Davies, Richard G., 'The Episcopate and Political Crisis in England of 1386-1388', Speculum 51 (1976), 659-693

Quick Summary

The bishops of England tried to play a moderating role during the political crisis of 1386-88 but were unable to exercise any decisive influence

  • The episcopate were willing to support attempts to counsel the king in 1386-88
  • Several bishops were involved either as partisans of their Lords’ Appellant or their political enemies
  • The episcopate was sympathetic to the aims of the Lords’ Appellant
Key Conclusion

Davies explores the role played by the episcopate (bishops) in the political crisis of 1386-1388: a crisis wherein the Lords’ Appellant – baronial opponents of Richard II – used parliament to destroy those who they believed wielded excessive influence over the king.

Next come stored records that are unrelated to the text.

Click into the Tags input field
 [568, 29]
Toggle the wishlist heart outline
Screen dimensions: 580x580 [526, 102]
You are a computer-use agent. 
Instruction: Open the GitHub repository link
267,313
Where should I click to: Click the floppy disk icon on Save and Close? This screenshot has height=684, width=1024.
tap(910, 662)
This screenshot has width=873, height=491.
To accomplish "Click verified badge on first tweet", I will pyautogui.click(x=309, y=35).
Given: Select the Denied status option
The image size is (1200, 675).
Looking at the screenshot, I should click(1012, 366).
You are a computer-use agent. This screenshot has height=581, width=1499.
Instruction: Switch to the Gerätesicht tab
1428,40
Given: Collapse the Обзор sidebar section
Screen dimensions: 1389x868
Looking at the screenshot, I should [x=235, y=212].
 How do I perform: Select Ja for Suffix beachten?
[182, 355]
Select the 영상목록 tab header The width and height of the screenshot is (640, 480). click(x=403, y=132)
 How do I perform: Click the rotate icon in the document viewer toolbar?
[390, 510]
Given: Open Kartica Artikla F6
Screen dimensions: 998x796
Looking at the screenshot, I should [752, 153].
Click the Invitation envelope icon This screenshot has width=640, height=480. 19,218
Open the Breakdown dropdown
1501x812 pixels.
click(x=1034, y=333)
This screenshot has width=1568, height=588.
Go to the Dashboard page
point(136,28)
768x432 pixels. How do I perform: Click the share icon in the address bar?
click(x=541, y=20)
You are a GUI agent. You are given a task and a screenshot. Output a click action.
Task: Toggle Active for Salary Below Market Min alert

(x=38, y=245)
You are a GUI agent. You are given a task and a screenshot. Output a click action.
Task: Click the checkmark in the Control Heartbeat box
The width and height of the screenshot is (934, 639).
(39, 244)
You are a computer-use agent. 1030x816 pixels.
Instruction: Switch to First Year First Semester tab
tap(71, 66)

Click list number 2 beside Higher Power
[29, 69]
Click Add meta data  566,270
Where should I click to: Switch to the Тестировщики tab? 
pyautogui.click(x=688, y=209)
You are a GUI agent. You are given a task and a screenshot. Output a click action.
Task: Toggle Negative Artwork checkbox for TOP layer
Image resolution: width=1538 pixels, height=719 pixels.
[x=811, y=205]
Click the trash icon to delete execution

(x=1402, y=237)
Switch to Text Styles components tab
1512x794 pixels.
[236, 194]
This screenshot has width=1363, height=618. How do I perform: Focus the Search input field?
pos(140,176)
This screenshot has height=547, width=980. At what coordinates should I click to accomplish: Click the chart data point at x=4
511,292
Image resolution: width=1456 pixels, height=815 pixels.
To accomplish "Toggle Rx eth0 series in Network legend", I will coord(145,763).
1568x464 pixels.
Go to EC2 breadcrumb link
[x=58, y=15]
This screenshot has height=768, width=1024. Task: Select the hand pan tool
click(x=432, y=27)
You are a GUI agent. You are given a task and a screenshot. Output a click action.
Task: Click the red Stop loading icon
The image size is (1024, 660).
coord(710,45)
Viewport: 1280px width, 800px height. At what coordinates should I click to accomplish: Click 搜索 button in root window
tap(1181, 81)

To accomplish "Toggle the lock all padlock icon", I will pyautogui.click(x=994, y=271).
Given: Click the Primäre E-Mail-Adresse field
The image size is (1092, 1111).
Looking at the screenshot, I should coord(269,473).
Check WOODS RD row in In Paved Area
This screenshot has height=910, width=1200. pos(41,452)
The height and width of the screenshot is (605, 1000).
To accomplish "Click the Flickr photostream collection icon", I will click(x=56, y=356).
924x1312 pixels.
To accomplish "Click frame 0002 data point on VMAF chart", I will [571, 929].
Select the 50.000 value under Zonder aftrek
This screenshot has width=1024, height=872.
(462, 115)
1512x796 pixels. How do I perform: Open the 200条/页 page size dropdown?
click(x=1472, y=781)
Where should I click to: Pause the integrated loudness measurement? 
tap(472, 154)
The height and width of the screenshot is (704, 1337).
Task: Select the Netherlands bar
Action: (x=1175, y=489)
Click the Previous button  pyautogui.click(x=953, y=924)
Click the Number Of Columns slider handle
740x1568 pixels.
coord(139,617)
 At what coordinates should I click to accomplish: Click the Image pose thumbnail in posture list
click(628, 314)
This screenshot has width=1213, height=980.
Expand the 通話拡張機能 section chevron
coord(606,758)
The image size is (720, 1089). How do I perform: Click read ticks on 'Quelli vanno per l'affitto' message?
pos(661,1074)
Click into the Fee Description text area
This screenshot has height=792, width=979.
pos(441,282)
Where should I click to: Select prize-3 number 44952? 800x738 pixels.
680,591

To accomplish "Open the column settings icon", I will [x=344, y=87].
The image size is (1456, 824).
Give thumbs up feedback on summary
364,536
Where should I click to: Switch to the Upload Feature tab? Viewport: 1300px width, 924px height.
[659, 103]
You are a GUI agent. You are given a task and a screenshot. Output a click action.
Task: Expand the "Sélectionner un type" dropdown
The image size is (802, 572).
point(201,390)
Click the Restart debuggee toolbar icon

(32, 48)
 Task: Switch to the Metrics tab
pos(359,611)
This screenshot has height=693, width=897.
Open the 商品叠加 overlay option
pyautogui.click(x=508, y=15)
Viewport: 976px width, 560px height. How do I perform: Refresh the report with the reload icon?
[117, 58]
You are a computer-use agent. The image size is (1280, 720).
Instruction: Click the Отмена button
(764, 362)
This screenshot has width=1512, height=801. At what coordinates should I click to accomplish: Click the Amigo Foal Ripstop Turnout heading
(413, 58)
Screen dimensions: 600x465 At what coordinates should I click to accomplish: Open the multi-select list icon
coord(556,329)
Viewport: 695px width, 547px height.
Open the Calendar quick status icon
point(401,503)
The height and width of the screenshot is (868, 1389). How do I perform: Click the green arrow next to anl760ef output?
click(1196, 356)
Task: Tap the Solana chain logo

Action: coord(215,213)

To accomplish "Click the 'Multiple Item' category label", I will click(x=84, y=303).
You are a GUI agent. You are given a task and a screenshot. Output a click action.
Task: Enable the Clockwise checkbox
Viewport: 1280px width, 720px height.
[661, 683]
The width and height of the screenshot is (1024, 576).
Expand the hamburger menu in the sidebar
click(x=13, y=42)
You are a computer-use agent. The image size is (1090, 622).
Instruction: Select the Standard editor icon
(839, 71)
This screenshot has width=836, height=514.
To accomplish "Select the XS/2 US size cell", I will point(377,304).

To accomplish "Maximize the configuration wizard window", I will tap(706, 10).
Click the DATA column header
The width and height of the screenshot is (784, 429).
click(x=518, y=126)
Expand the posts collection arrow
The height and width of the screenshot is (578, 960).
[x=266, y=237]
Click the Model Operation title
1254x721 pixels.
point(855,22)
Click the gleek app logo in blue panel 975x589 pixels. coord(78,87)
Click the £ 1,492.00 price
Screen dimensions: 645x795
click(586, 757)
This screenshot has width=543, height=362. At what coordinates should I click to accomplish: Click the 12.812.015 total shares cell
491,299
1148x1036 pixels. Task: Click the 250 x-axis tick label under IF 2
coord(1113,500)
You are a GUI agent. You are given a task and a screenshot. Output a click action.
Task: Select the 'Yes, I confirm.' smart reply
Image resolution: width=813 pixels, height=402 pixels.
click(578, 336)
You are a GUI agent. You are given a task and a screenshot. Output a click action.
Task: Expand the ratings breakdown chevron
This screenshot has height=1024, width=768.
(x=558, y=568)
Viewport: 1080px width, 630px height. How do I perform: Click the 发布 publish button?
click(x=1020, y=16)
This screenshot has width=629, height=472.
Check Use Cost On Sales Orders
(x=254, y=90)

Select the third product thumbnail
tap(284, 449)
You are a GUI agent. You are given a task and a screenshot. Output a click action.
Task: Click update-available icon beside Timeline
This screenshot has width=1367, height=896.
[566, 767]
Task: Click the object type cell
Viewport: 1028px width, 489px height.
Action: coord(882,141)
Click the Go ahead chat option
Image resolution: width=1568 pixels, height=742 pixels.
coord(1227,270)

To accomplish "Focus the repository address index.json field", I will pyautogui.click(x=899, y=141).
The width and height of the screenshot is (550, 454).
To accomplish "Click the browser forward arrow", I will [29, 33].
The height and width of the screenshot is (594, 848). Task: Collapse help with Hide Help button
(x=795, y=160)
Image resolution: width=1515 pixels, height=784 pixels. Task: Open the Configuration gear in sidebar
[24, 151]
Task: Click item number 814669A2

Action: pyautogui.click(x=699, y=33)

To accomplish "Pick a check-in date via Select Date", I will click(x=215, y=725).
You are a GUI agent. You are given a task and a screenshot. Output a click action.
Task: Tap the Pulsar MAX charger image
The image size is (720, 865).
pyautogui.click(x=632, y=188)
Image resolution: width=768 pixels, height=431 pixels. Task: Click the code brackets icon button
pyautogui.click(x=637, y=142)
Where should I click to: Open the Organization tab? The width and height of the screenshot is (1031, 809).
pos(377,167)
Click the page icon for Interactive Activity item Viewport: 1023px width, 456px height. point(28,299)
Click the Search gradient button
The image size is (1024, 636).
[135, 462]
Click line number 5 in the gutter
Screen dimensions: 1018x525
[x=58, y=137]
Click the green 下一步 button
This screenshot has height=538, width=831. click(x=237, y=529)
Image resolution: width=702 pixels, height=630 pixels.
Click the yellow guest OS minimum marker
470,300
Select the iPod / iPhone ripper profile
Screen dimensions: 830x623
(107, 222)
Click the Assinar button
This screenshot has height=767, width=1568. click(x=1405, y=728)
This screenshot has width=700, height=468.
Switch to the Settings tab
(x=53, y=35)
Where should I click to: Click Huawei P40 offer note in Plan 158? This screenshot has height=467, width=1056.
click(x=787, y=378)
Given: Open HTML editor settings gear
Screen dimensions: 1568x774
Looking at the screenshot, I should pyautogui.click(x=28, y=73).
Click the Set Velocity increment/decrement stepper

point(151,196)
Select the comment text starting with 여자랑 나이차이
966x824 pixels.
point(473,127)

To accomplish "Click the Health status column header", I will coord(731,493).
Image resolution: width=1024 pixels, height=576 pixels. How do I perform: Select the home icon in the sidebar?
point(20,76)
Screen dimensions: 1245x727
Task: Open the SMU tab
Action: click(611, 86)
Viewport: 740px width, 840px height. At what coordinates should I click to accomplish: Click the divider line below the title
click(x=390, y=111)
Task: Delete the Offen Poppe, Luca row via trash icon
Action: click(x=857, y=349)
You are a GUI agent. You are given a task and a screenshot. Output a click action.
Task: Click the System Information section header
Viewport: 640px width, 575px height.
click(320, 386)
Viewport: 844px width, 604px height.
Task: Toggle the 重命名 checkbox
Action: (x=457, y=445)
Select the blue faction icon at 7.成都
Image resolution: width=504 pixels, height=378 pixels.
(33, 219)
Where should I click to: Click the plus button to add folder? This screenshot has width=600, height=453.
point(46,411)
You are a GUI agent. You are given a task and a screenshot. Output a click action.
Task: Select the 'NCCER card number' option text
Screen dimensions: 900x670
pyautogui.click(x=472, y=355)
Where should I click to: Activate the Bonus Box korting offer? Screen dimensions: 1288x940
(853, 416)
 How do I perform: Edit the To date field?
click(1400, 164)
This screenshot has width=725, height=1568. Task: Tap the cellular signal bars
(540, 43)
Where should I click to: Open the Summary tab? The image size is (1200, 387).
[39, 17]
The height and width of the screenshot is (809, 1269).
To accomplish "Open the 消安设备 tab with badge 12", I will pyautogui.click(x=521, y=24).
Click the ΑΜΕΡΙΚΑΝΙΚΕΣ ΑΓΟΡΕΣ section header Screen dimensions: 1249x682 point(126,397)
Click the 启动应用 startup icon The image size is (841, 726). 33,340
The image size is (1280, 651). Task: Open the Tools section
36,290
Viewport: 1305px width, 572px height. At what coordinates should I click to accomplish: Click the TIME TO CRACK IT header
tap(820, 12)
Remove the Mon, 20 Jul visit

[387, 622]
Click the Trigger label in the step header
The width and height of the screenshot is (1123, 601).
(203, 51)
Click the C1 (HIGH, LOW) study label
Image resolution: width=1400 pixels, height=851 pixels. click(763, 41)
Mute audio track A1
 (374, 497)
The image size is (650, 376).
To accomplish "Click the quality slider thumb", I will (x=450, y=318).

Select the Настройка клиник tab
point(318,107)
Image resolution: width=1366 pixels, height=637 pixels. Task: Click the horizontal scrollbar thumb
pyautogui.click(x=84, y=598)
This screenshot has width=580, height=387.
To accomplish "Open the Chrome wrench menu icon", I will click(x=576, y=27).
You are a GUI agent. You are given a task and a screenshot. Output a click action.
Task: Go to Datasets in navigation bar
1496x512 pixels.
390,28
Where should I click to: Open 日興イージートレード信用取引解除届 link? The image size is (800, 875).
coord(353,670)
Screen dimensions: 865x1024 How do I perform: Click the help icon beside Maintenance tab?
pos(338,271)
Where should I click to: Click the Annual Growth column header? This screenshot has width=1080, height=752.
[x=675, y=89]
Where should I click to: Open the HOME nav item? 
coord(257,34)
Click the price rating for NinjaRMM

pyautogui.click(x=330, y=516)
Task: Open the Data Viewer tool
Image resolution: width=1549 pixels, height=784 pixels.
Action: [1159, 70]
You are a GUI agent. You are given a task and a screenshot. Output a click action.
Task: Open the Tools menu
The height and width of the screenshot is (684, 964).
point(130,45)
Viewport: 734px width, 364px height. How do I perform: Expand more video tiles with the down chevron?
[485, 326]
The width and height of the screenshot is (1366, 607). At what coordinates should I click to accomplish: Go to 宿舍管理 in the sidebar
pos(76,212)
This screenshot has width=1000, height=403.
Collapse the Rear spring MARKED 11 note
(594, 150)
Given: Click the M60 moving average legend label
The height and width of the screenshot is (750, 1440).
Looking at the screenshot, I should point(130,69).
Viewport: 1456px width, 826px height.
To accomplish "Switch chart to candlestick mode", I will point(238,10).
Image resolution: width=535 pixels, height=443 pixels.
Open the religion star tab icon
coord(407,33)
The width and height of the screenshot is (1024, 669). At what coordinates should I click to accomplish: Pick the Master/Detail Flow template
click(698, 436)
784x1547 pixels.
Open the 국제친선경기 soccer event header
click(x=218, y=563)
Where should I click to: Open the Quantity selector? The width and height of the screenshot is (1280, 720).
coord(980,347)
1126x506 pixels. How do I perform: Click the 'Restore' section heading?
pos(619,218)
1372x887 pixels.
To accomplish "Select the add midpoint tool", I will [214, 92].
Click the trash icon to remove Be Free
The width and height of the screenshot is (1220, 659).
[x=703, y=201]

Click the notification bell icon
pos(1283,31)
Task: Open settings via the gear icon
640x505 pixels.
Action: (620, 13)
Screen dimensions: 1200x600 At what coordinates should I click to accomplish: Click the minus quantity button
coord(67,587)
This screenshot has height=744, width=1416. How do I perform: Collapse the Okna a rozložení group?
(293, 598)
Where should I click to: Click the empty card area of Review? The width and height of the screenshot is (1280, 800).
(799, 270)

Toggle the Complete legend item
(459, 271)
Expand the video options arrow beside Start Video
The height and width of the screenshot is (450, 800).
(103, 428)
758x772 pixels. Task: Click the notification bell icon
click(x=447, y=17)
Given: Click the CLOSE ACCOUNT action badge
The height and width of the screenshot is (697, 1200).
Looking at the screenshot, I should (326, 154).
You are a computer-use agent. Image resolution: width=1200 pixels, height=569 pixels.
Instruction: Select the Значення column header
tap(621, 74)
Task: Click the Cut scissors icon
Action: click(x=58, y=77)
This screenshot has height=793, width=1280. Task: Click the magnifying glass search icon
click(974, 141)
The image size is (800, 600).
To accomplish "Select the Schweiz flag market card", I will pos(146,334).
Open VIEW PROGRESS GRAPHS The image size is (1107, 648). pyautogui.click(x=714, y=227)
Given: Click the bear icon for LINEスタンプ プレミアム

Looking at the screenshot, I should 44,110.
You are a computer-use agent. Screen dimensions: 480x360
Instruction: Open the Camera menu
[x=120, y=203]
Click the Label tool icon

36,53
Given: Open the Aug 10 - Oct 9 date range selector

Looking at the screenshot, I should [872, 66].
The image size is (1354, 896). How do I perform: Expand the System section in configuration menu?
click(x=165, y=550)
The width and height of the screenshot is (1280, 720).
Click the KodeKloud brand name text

The article concludes that the bishops were prepared to play a ‘moderating role’, but were unable to ‘exercise any decisive influence to avert extreme conflict in political affairs’. The majority of bishops held no ‘personal allegiance’ to either the appellants or their political opponents, but shared a concern to established ‘responsible government by the king’. Although willing to ‘lend their support to broad-based attempts to counsel the king’, the episcopate ‘shrank from extreme action against the king’ (p. 693).

Content Overview

Previous studies have not paid close attention to the bishops and their involvement in the crisis of 1386-88. During this conflict, several bishops were ‘involved as partisans of one or another faction’ (p. 659) and in consequence two bishops lost their bishoprics (Archbishop Neville of York and Bishop Rushook of Chichester), while another bishop was demoted (Bishop Fordham of Durham). Other bishops were translated (promoted from one diocese to another) at the behest of the Lords’ Appellant. The article also explores the withdrawal of the bishops from the judicial proceedings in the Merciless Parliament of 1388, and the pope’s acquiescence to the demands of the Lords’ Appellant.

Further Findings

Overall, Davies argues that the episcopate was ‘sympathetic in general terms to the complaints voiced by the appellants’, but at the same time ‘their support for the measures taken was probably uneasy and passive’. The bishops held a difficult position during a political crisis: on the one hand they had an obligation to ‘avoid involvement which might discredit the church’, yet, on the other, they had an obligation as ‘spiritual men’ and lords in parliament ‘to interest themselves in the affairs of the realm’. Davies also concludes that even those bishops were deeply involved in the political crisis – in particular Bishop Arundel of Ely – ‘were not at all careless of their spiritual responsibility’ (p. 693).